_Document passage_

○ ○ ○

Improving Access to European E-theses: the DART-Europe Programme
Martin Moyle, Digital Curation Manager, UCL Library Services, UCL (University College London),

This paper is based on a presentation given by the author at LIBER's 37th Annual General Conference, Koç University, Istanbul, 2008. Slides available at or at


DART-Europe (Digital Access to Research Theses - Europe) is a partnership of research libraries and library consortia who are working together to improve global access to European research theses. The Programme is endorsed by LIBER (Ligue des Bibliothèques Européennes de Recherche) as part of the work of the LIBER Access Division, and it is the European Working Group of the NDLTD (Networked Digital Library of Theses and Dissertations). DART-Europe serves as a European networking forum on issues relating to electronic theses. The DART-Europe partners share an enthusiasm for open access to research theses, and they have helped to provide researchers with the DART-Europe E-theses Portal, a service which enables the discovery of the open access research-level e-theses offered by institutions and consortia from a growing number of European countries. This article gives an overview of DART-Europe, its progress and its future plans, with particular reference to the DART-Europe E-theses Portal.

Key Words
DART-Europe; e-theses; ETDs; Dublin Core; OAI-PMH; metadata harvesting

DART-Europe began in 2005 as an 18-month project. The founding academic partners were UCL (University College London), Trinity College Dublin, Oxford University, and Dartington College of Arts, working in association with ProQuest, DART-Europe's technology partner during its first phase. The project was resourced entirely through partner contributions, and had several aims, as follows:

With hindsight, this was a rather ambitious set of aims, especially for an unfunded and relatively short project! Largely for want of time, not all of these aims were fully achieved. The partners made some progress, however: a portal service was successfully demonstrated, as was a hosted repository service (now available directly through ProQuest). The work on guidance was undertaken to a limited extent, but was superseded by the excellent work of bodies such as GUIDE (Guiding Universities In Doctoral E-theses) and EThOS (Electronic Theses Online System, UK) which emerged in this period. A digital preservation service was not tested, and the partners did not identify a sustainable business model during DART-Europe's first phase.

○ ○ ○

_Given records_
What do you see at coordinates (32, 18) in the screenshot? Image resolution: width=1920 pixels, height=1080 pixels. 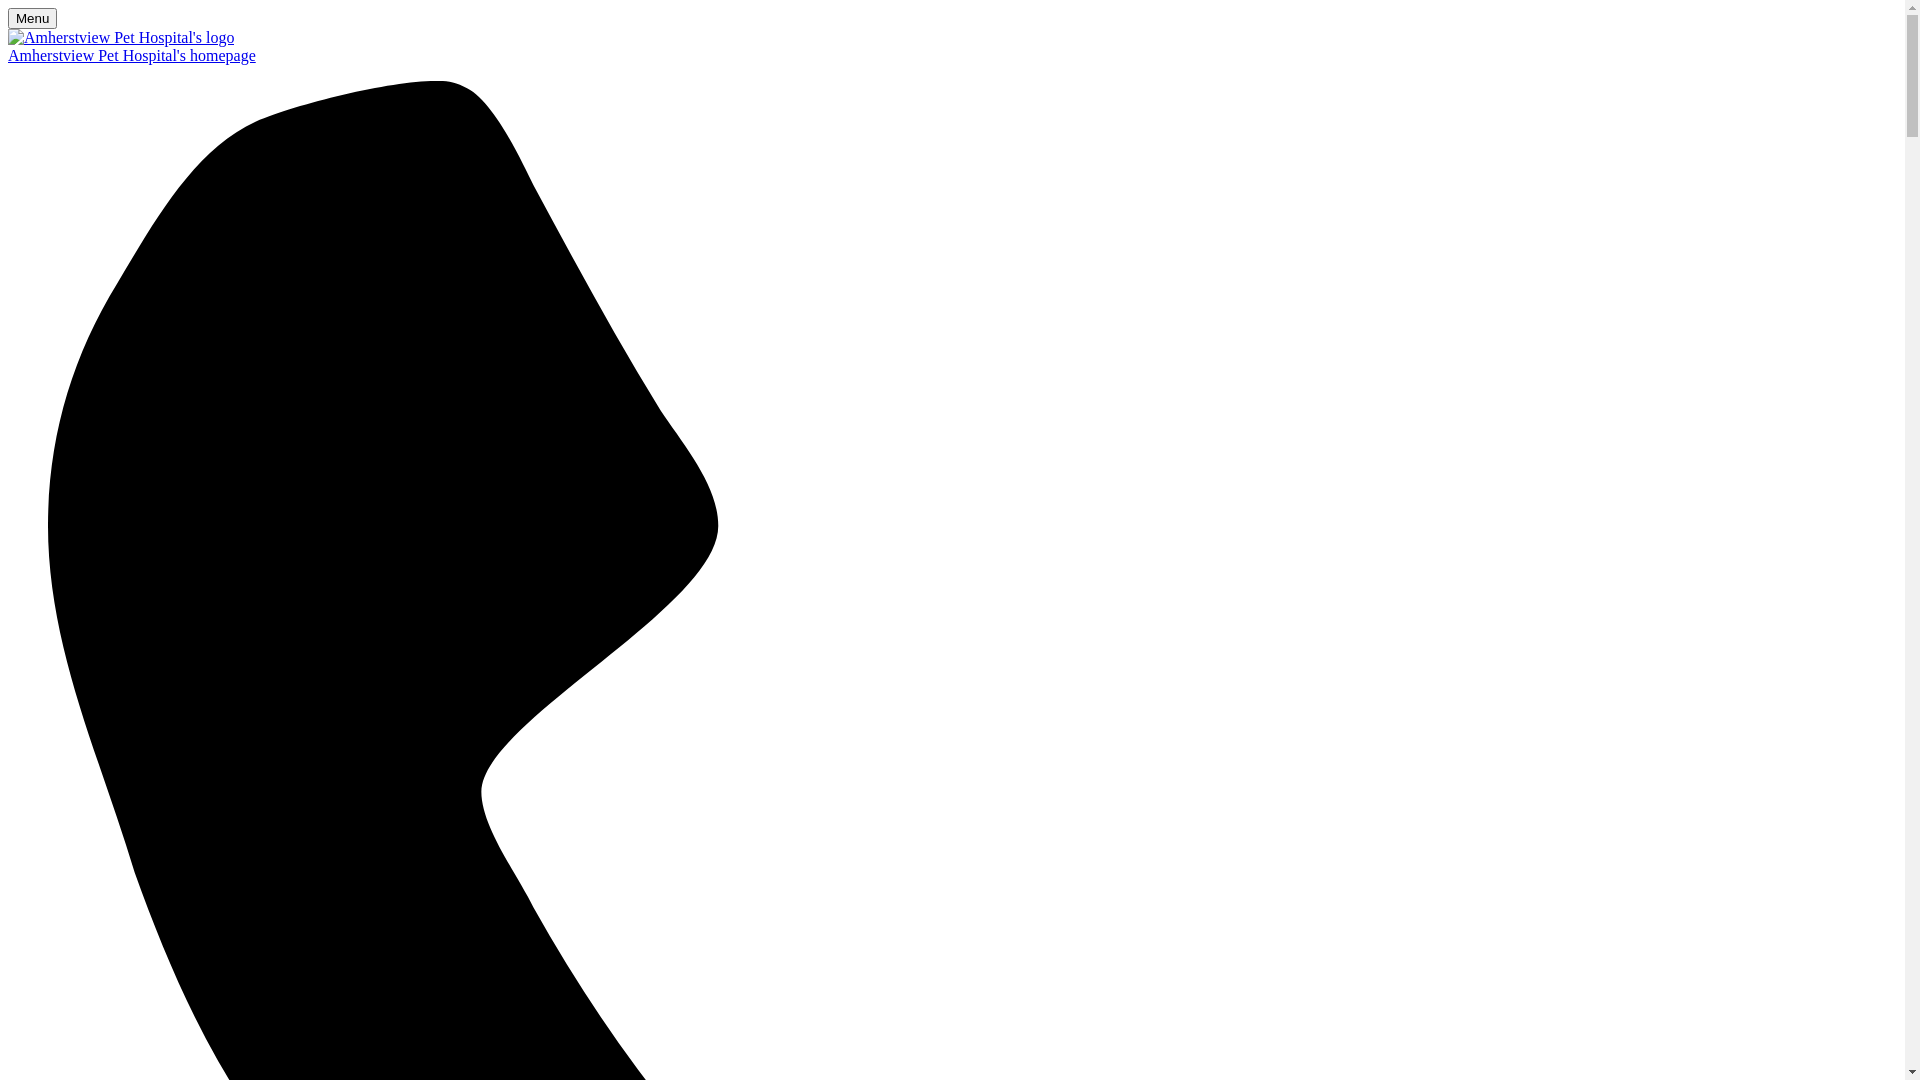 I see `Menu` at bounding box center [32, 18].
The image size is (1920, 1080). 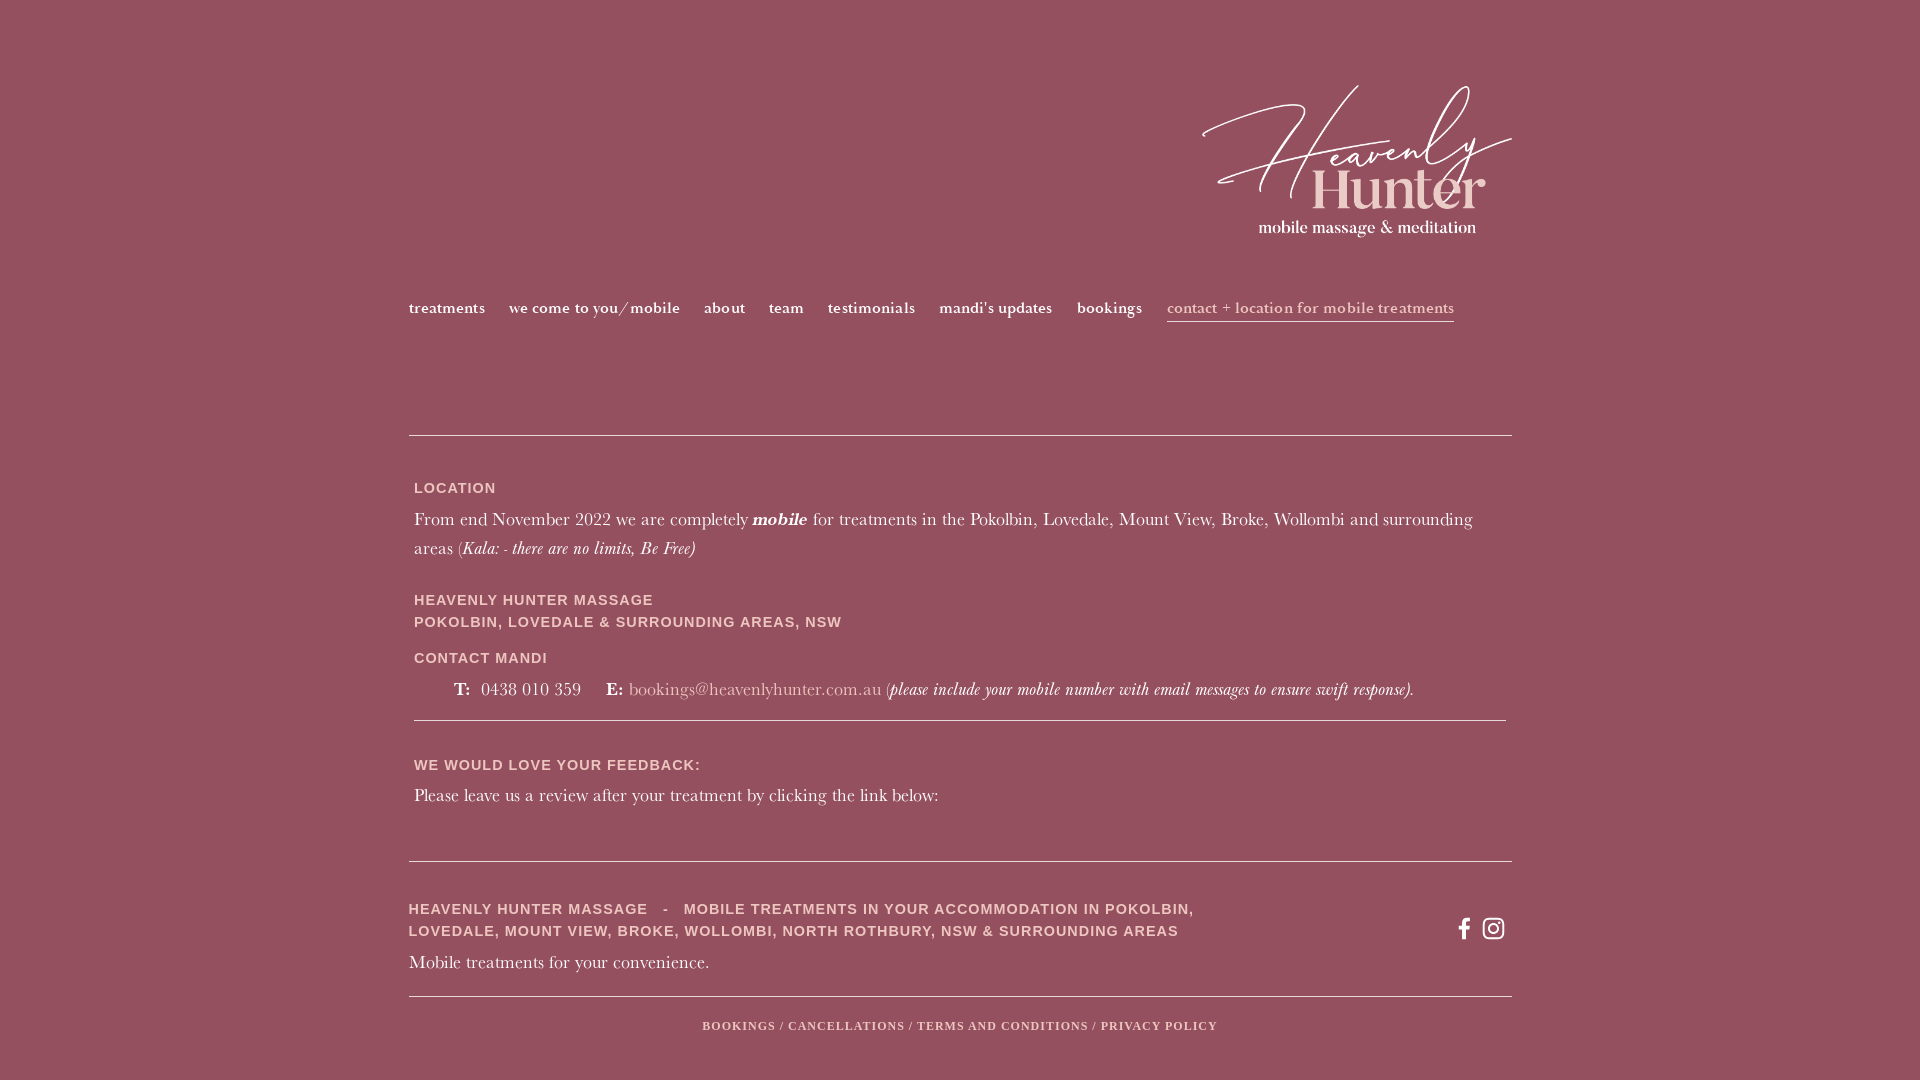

○ ○ ○

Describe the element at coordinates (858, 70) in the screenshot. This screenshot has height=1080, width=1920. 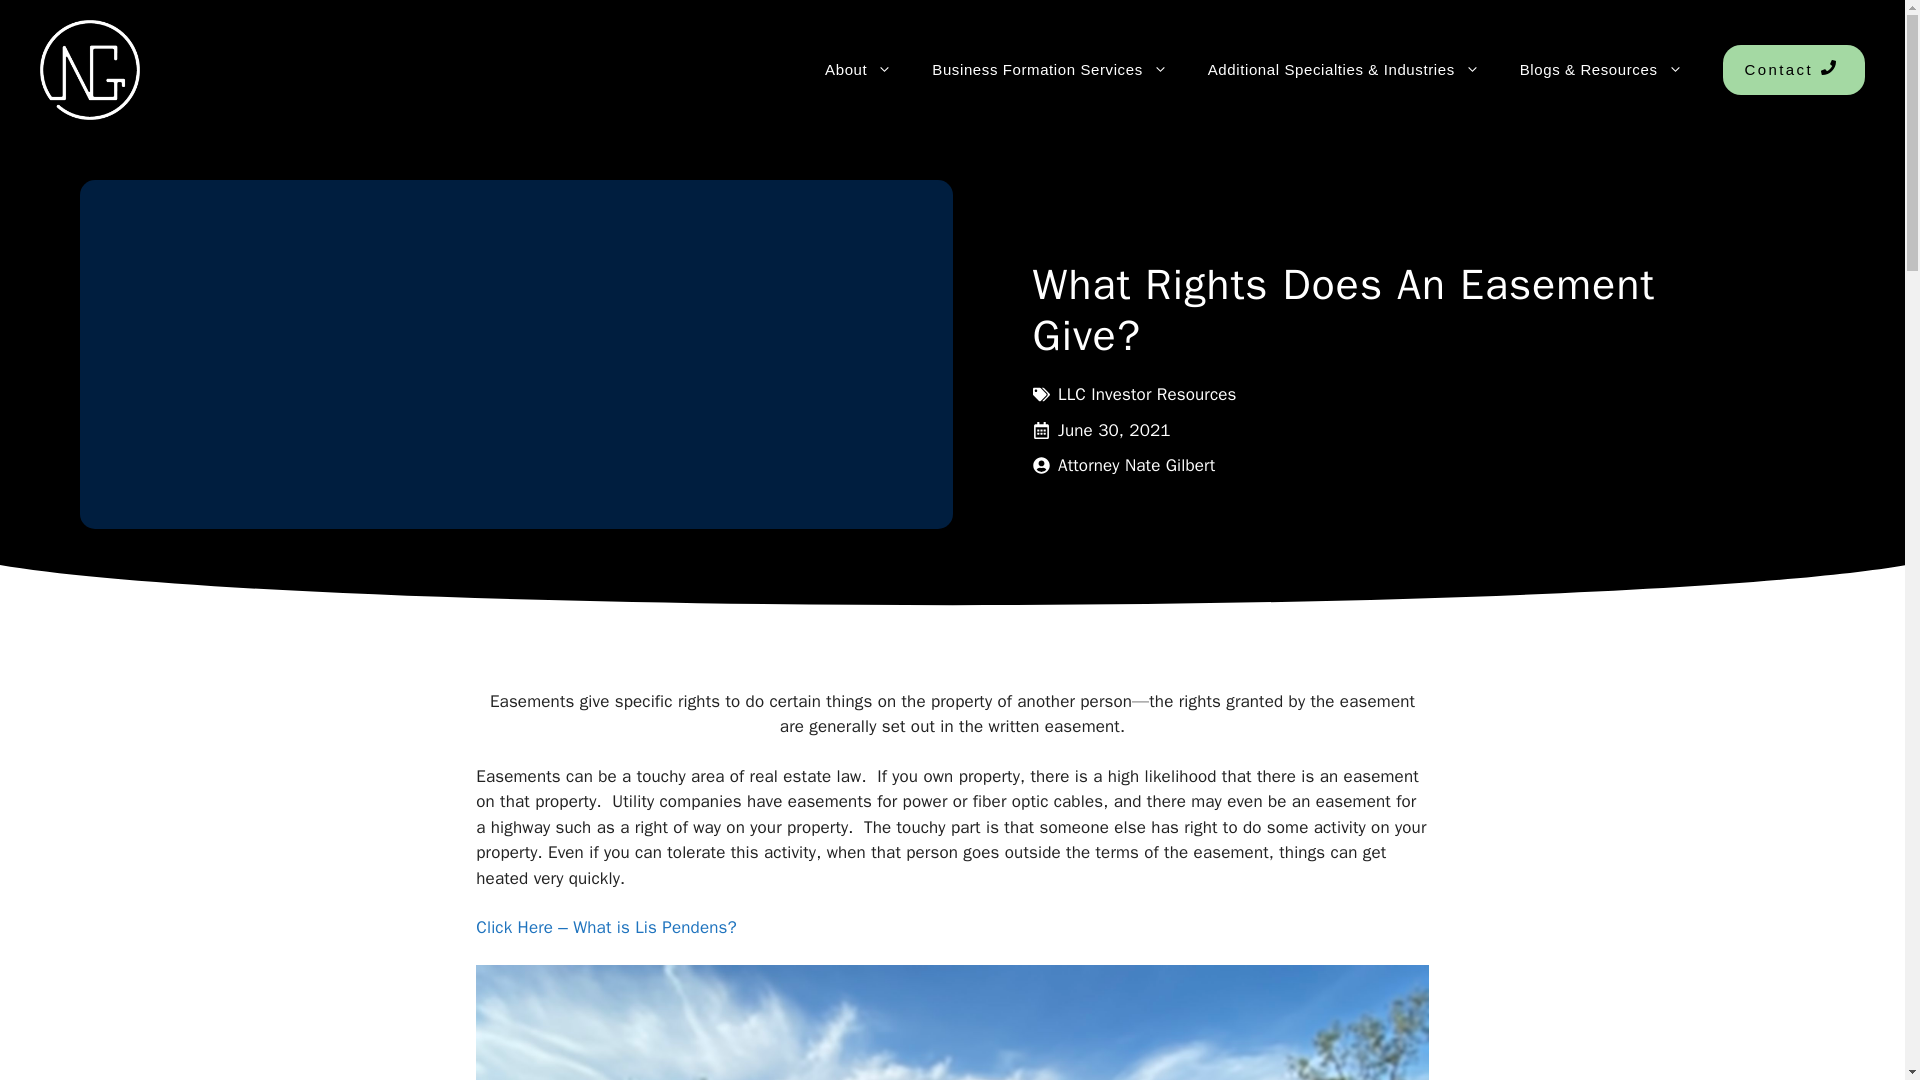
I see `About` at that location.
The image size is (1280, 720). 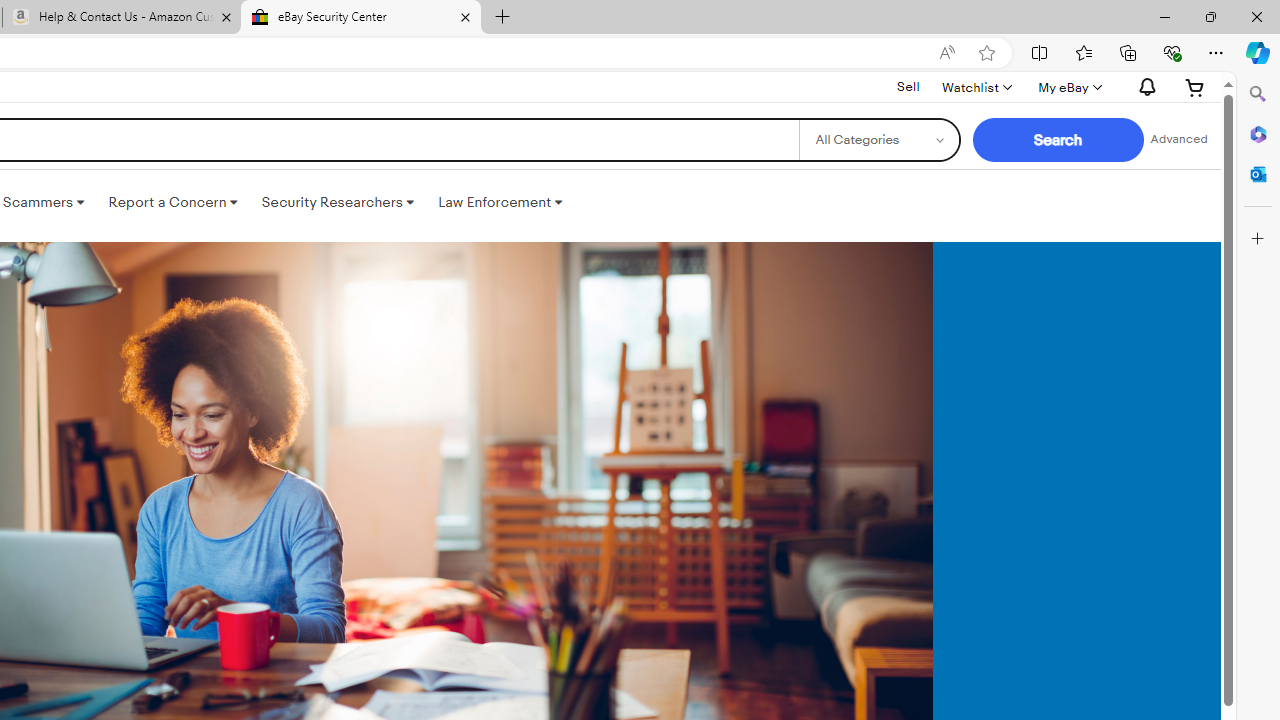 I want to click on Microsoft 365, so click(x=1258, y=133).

○ ○ ○

_Instruction A_
In the DART-Europe article, which company was the program's technology partner during its first phase?
_Instruction B_
Carry on the DART-Europe e-theses article, starting after its final sentence.

_Task result A_
ProQuest

_Task result B_
DART-Europe entered into its second, current phase early in 2007. The partnership is now fully community-led, consisting of research libraries and library consortia. It continues to be resourced solely through partner contributions. It is administered by UCL, and governed by a Board of partners, which is co-chaired by the Library Directors of the University of Nottingham and UCL. DART-Europe is no longer a project, but an ongoing programme, sponsoring various activities in support of the management, discovery, usability and preservation of e-theses.

The Partnership

At the time of writing, eleven European countries are represented in the DART-Europe partnership, which has the following members:

The partnership is a mix of national libraries, consortia and research-led institutions, all of whom are contributing in some way to the DART-Europe agenda. Several institutions and consortia have expressed a willingness to join DART-Europe, and it is expected that the number of partners will continue to grow in the coming months.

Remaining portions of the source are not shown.